Cette mutation profonde que vous évoquez dépasse le livre car elle touche à la société, néanmoins le domaine du livre est un poste d’observation parlant, car la lecture dit quelque chose de la construction de soi, de l’intériorité et du rapport à l’autre. Or on ne lit pas de la même façon sur papier et sur écran. Peut-on estimer, comme François Gèze, qu’il y aura toujours besoin de versions closes face au savoir infiniment liquide sur Internet ?
O.B.-B. : La lecture immersive, profonde, soutenue, reste irremplaçable. Si l’outil numérique (liseuse ou tablette) permet une plongée dans des documents jusque-là endormis au fond des bibliothèques et offre le plaisir intense de pouvoir se promener avec tous ses livres sous la main, il ne s’agit que de contenus accessibles via un médium. Le livre, lui, est un objet et il a valeur de fétiche depuis très longtemps pour tous ceux qui l’aiment intensément. Il faut donc réaffirmer son existence physique, soigner son allure, lui donner belle forme. C’est ce qu’ont parfaitement compris des éditeurs comme Monsieur Toussaint Louverture, Allia ou Finitude, qui, à leur manière, sont très marketing ! La lecture numérique est liée au passager, au momentané, à tout ce qui a peu d'importance. De fait, les lectures profondes se feront probablement demain encore sur papier, le livre permettra de conserver ces textes importants, d’y revenir, de les prêter, etc.

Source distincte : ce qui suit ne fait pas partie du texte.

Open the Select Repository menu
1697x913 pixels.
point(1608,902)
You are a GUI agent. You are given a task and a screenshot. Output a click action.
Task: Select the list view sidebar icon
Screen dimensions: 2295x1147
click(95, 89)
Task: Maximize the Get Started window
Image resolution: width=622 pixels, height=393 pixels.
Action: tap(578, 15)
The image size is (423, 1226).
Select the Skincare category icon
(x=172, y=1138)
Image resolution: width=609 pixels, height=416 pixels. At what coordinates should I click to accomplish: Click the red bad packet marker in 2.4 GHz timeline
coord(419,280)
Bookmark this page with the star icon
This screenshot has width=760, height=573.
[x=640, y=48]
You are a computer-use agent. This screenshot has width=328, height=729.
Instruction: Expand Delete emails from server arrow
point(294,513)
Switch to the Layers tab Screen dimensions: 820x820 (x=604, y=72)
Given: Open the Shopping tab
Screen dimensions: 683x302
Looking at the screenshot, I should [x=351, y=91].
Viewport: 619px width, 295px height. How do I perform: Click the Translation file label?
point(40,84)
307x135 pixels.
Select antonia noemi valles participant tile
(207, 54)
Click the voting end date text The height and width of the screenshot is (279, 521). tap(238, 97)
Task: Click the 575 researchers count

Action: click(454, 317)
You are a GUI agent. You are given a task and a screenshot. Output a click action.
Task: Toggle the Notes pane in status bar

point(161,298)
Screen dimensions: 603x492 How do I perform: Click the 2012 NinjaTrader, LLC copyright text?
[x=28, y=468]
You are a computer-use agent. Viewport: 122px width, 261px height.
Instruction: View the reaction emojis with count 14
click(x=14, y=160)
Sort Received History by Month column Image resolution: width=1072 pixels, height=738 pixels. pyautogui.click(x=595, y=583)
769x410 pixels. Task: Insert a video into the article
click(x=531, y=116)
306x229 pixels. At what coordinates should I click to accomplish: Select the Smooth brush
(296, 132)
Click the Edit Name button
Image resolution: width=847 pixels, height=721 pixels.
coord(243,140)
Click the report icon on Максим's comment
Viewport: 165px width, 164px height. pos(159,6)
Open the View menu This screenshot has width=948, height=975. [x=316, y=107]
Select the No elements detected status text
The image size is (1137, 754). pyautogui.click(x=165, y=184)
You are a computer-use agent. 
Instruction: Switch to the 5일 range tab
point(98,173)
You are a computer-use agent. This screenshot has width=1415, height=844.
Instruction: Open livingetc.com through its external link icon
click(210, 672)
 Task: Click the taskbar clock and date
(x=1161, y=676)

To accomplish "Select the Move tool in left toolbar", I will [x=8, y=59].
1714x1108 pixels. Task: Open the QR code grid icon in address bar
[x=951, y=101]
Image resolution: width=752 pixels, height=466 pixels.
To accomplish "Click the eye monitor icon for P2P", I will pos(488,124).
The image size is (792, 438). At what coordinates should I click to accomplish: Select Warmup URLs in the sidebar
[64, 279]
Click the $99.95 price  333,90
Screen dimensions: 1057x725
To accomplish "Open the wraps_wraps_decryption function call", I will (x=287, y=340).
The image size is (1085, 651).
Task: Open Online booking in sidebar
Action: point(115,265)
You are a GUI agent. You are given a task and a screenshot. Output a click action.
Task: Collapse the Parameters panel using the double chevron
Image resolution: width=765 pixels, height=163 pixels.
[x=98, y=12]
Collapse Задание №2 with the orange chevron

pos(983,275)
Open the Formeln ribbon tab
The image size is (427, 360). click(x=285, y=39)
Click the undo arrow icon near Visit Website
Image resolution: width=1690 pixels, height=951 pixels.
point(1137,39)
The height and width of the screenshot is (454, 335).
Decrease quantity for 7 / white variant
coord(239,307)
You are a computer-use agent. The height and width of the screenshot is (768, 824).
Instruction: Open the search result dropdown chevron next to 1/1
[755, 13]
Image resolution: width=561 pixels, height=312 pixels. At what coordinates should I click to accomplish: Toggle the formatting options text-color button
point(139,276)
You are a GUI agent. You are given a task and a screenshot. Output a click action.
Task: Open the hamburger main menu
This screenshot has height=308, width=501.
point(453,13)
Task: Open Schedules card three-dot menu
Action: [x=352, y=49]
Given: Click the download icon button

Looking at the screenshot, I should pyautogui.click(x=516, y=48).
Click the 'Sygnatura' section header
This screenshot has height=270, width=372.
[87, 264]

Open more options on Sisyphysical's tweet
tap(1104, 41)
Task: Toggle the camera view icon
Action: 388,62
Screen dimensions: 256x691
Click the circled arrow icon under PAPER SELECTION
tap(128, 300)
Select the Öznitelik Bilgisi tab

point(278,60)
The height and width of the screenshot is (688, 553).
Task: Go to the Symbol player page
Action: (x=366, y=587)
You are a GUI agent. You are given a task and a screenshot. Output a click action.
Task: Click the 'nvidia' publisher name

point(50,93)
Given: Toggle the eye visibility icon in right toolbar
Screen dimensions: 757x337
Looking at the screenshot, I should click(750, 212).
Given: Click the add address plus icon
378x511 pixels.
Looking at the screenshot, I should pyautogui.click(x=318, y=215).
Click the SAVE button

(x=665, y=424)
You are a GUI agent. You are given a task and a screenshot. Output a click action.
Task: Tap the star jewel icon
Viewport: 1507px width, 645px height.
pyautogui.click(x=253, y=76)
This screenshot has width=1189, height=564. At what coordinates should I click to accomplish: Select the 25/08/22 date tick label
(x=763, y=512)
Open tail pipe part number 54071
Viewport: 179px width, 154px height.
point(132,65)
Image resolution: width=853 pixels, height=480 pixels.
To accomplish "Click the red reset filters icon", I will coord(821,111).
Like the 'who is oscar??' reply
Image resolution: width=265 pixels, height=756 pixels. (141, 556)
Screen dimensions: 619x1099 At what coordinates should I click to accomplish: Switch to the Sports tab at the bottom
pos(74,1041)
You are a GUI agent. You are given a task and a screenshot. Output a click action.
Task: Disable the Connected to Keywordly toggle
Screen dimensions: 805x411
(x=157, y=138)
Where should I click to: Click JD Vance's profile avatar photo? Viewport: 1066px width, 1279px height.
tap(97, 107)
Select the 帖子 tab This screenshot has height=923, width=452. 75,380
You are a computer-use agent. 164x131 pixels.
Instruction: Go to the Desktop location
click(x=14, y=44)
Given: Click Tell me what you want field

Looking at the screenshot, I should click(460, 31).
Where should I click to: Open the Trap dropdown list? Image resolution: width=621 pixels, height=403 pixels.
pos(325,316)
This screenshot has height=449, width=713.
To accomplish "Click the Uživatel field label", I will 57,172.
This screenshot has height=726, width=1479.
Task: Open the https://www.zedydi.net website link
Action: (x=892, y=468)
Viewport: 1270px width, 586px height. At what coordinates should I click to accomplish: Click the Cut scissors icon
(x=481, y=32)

On constatait jusqu’à peu en France une tension entre la logique d’accès illimité au savoir que permet Internet et la politique parcimonieuse de mise à disposition de contenus (très protégés) par les éditeurs. Néanmoins, les choses bougent…
O.B.-B. : Très logiquement, les éditeurs ont retardé le moment de la percée du numérique car ils ne voyaient pas comment gagner de l’argent dans ces opérations. Le monde immatériel n’est pas construit sur les mêmes valeurs d’échange, le public ne comprendrait pas que l’accès aux contenus soit trop onéreux. Tout en faisant mine de s’y intéresser, les éditeurs ont très logiquement cherché à contenir l’essor de ces nouvelles affaires : aucun entrepreneur n'irait la fleur au fusil vers une activité non rentable.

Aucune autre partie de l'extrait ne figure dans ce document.